Open tringuyen98 opened 1 year ago

tringuyen98 commented 1 year ago

After runing about 8 batch, it returns bug

Fail to perform transform [<paddlevideo.loader.pipelines.sample_one_file.OneFileSampler object at 0x7f5ab4d1f3a0>] with error: index 333 is out of bounds for axis 0 with size 327 and stack: Traceback (most recent call last): File "/content/Soccernet-features/paddlevideo/loader/pipelines/compose.py", line 69, in call data = p(data) File "/content/Soccernet-features/paddlevideo/loader/pipelines/sample_one_file.py", line 171, in call return self._get(frames_idx, results) File "/content/Soccernet-features/paddlevideo/loader/pipelines/sample_one_file.py", line 126, in _get imgbuf = frames[idx] IndexError: index 333 is out of bounds for axis 0 with size 327

paulxinzhou commented 12 months ago

Hi, thank you for submitting the issue. Here's the steps I suggest to dig deeper.

First, you can focus on running the file that produces this error. The indices are computed from start seconds, end seconds and fps. One of them is inconsistent with the input file hence reading the frame is out of bound for the index.

Let me know if this helps you.

Daanfb commented 11 months ago

Hi, I have the same issue.
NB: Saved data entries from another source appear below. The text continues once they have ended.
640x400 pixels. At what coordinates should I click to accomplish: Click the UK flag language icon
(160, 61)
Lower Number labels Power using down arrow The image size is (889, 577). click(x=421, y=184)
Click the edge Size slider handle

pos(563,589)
I tried it with a a video of duration 6:53 so I typed in the json this one ("fps": 25, "length_secs": 413) and I got this error after 15 batches

12/02 12:31:41] fail to perform transform [<paddlevideo.loader.pipelines.sample_one_file.OneFileSampler object at 0x7ee2eebae740>] with error: index 516 is out of bounds for axis 0 with size 513 and stack: Traceback (most recent call last): File "/content/Soccernet-features/paddlevideo/loader/pipelines/compose.py", line 69, in call data = p(data) File "/content/Soccernet-features/paddlevideo/loader/pipelines/sample_one_file.py", line 171, in call return self._get(frames_idx, results) File "/content/Soccernet-features/paddlevideo/loader/pipelines/sample_one_file.py", line 126, in _get imgbuf = frames[idx] IndexError: index 516 is out of bounds for axis 0 with size 513

paulxinzhou commented 11 months ago

Hi @Daanfb, it's a simple io error. We can work through this.

One file failed with number of frames index out of bound. Do you know which file?
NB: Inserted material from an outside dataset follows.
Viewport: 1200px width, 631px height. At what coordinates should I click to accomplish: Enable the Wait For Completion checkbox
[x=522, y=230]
You can just run that one file and check the number of frames read in in line 95 for example. I would also check if number of seconds is slightly less than 413. Like actually 412.xx but rounded up?

Daanfb commented 10 months ago

Hi @paulxinzhou. The number of seconds is 413.88, so I wrote 413 in the json.

I printed out the length of the frames variable from File "/content/Soccernet features/paddlevideo/loader/pipelines/sample_one_file.py" and I got 513. I don't know why this is the length when the video is 413 seconds long and 30 fps. Shouldn't it be 413*30 frames?

paulxinzhou commented 10 months ago

Hi @Daanfb, right, 513 sounds wrong, and it should be 413 * 30.

One of the worries I have is having a long-ish video with a high fps make you run out of RAM pretty quickly. There is a possibility you may be hitting the memory limit of your machine and something failed along the way.

I would suggest trying a couple of things. 1. Try with another video that worked to see if len(frames) make sense. 2. Convert this video to a lower fps and see if that can be read correctly.

Daanfb commented 9 months ago

Hi @paulxinzhou. After several tests I came to the following conclusions:

For videos with mp4 format, the maximum duration allowed is the duration in seconds * the number of frames indicated in the .json file < 513. These are several examples in which it would work:

On the other hand, for mkv format files it seems to work fine. I have performed the following tests:

In this last test the System RAM is between 8-11 GB and my system has 12.7GB.

paulxinzhou commented 9 months ago

@Daanfb , that's a great observation. Re mp4 vs mkv, it must be that mkv is more memory efficient. The system memory is used up while decoding mkv / mp4 into numpy. That was my hypothesis and I think it still holds with the new data.